D66-leider Alexander Pechtold wil niet veel kwijt over de gesprekken die hij deze zomer zou hebben gevoerd met de VVD over het uitbreiden van de coalitie met D66. "Ik herken me niet in het beeld", zei Pechtold donderdag in de wandelgangen van de Tweede Kamer.

Pechtold zei dat er gesprekken zijn geweest over de verhouding tussen kabinet en oppositie en de bijdrage die D66 zou kunnen leveren. De gesprekken waren volgens Pechtold inhoudelijk. Bovendien hebben ze tot niets geleid. Daarom wilde Pechtold er verder niets over kwijt. "Als iets lukt, leg ik er verantwoording over af, maar anders niet." Pechtold zei zich niet beschadigd te voelen door de berichten.

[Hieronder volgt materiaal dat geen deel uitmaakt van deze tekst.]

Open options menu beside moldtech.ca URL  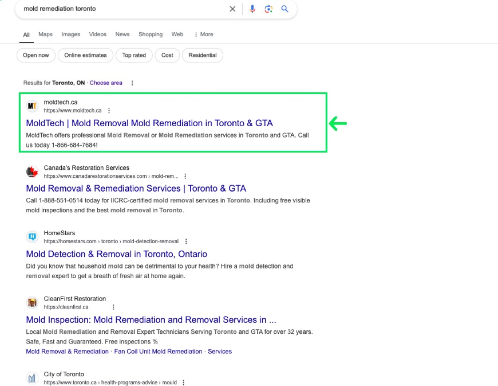[x=109, y=111]
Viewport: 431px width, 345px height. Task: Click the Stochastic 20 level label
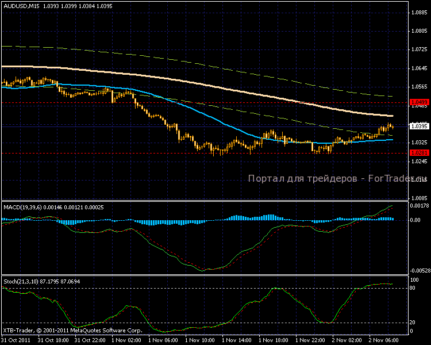coord(412,322)
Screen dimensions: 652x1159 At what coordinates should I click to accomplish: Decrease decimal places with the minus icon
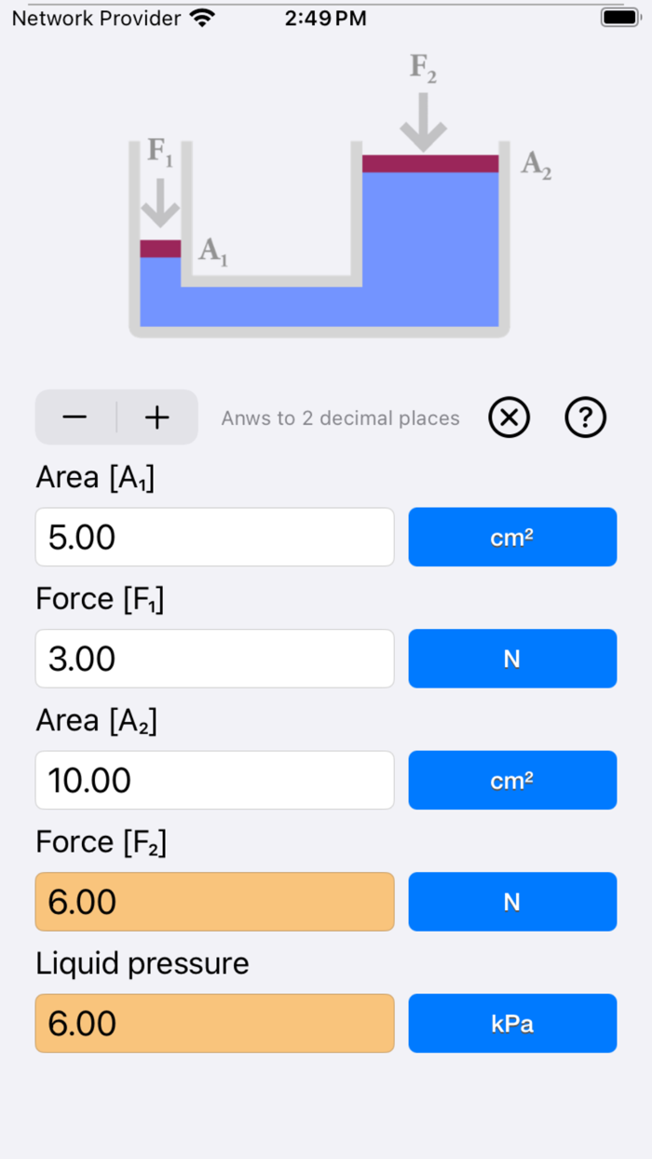click(x=75, y=417)
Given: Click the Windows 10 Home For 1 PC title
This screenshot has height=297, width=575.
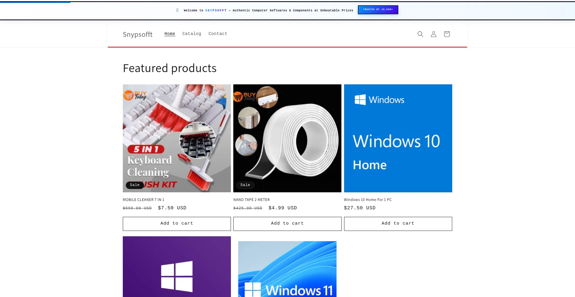Looking at the screenshot, I should [x=367, y=200].
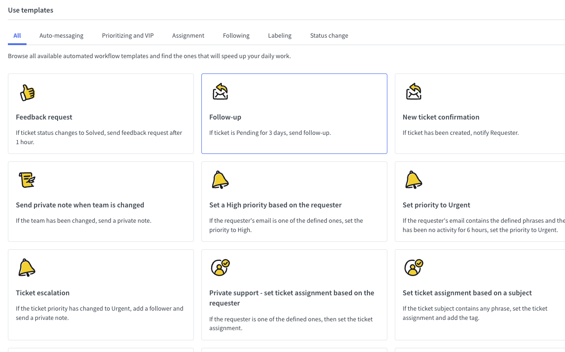Click the note icon on Send private note template
The width and height of the screenshot is (565, 352).
pyautogui.click(x=27, y=179)
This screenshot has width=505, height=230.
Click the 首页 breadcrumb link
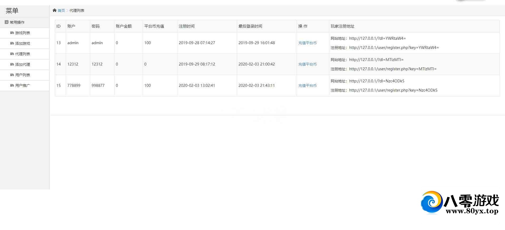point(61,11)
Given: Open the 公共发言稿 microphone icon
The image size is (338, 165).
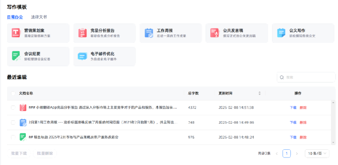Looking at the screenshot, I should pos(215,33).
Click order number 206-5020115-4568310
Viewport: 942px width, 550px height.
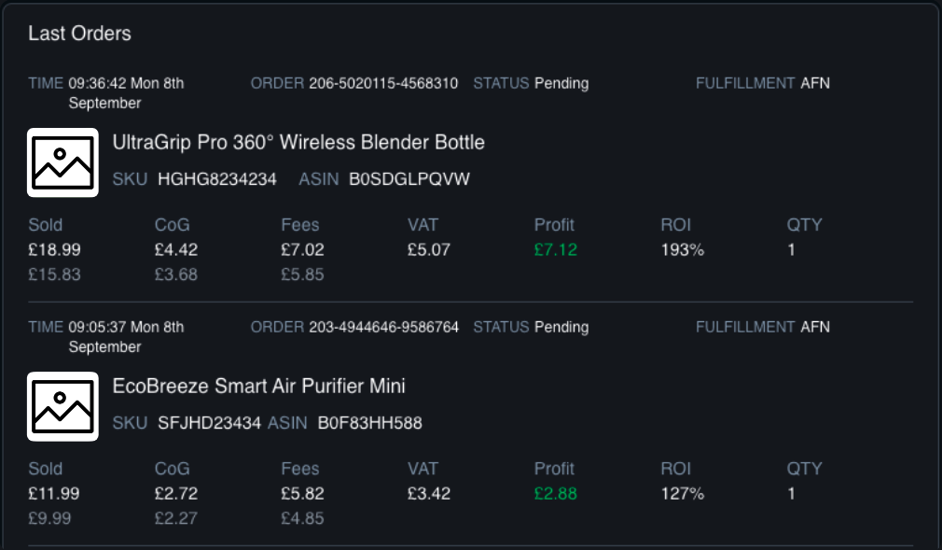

De Telegraaf meldde donderdag dat afgelopen zomer is gesproken over uitbreiding van de coalitie met D66 en CDA. Daarmee zou het kabinet het probleem oplossen dat de coalitie geen meerderheid heeft in de Eerste Kamer. De gesprekken zouden echter zijn stukgelopen na een strandwandeling van Pechtold en PvdA-leider Diederik Samsom.

De Tweede Kamer wil dat premier Mark Rutte (VVD) voor 18.00 uur schriftelijk opheldering geeft. Dat gebeurt op initiatief van PVV-leider Geert Wilders. Die wil onder meer weten of Rutte op de hoogte was van de gesprekken, wie het initiatief heeft genomen en wat er precies is besproken.

Rutte zei donderdag tegen RTL dat de coalitie geen initiatief heeft genomen om andere partijen bij de coalitie te halen. Ook zouden D66 geen ministersposten zijn aangeboden. Ook VVD-fractievoorzitter Halbe Zijlstra zei dat er geen initiatieven zijn ondernomen vanuit het kabinet of de coalitiepartijen om de coalitie te verbreden.

De oppositie ziet in de berichten bevestiging dat de coalitie in problemen verkeert. "Het kabinet is in paniek. De coalitiepartijen proberen van alles om steun te krijgen", stelde SP-leider Emile Roemer.

CDA-leider Sybrand van Haersma Buma zei dat hij geen gesprekken heeft gevoerd met coalitiepartijen of het kabinet. "Ik vind het treurig dat het kabinet bezig is met de vraag hoe ze zelf verder moeten, en niet met de vraag hoe het land verder moet."